What is needed.
Working through the lines below, return each one that holds "value".

Dataset entries.
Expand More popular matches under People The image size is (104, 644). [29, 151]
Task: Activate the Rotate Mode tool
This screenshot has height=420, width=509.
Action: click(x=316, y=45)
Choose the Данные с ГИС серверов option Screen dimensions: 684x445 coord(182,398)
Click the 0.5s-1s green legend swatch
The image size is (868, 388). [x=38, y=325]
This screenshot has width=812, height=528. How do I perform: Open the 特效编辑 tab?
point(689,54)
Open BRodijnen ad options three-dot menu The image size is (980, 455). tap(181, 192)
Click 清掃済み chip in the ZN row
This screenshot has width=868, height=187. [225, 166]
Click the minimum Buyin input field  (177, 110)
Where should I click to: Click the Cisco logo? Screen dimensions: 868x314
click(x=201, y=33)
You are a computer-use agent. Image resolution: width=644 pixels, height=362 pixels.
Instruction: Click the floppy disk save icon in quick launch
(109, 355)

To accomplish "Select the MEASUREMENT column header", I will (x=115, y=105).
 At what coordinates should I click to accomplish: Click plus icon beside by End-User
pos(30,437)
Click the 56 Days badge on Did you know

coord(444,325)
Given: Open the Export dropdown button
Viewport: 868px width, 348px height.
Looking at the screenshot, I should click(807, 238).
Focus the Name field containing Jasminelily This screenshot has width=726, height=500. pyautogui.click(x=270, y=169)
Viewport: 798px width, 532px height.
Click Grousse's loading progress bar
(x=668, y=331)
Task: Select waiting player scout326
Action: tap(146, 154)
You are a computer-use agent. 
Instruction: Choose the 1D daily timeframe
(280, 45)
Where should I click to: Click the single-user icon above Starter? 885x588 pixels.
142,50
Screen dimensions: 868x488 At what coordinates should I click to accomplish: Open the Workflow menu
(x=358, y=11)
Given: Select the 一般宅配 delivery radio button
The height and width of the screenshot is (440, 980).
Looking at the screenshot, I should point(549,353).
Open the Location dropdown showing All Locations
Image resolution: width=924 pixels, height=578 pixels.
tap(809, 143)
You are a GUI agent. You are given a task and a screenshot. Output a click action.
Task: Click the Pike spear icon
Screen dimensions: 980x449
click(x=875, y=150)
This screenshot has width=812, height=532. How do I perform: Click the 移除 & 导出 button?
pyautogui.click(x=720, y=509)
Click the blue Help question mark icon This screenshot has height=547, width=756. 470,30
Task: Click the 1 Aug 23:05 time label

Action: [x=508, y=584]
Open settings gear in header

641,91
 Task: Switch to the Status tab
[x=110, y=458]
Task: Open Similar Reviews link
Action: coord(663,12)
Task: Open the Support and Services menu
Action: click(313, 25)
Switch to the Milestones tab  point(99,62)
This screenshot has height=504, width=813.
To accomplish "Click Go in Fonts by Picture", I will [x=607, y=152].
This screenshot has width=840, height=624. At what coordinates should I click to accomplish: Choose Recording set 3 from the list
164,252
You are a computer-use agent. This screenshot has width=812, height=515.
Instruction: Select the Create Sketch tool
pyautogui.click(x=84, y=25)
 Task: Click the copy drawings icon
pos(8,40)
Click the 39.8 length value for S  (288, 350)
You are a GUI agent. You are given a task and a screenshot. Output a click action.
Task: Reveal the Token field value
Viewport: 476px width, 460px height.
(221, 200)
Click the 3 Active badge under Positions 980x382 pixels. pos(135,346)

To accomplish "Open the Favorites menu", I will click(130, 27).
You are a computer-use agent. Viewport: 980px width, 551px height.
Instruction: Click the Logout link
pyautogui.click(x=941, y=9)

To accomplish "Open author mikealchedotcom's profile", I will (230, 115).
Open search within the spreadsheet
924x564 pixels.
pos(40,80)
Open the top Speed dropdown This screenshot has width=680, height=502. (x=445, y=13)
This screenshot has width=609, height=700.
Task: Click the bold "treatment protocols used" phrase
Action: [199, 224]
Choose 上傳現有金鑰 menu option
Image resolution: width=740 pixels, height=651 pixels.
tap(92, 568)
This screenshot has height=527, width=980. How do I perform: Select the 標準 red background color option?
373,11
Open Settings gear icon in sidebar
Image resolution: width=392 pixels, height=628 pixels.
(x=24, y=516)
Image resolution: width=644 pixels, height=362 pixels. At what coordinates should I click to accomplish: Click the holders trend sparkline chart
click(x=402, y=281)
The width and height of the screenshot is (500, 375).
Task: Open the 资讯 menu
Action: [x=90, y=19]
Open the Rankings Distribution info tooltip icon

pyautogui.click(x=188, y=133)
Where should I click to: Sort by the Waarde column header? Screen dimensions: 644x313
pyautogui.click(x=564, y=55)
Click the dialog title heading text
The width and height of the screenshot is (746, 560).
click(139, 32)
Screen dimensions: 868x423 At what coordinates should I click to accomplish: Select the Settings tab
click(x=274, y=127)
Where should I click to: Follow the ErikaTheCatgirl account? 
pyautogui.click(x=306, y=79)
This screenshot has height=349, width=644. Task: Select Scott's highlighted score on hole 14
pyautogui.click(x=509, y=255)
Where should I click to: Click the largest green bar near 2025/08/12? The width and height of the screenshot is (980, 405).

Written answer.
Click the 39.8 length value for S  (288, 350)
Task: Reveal the Token field value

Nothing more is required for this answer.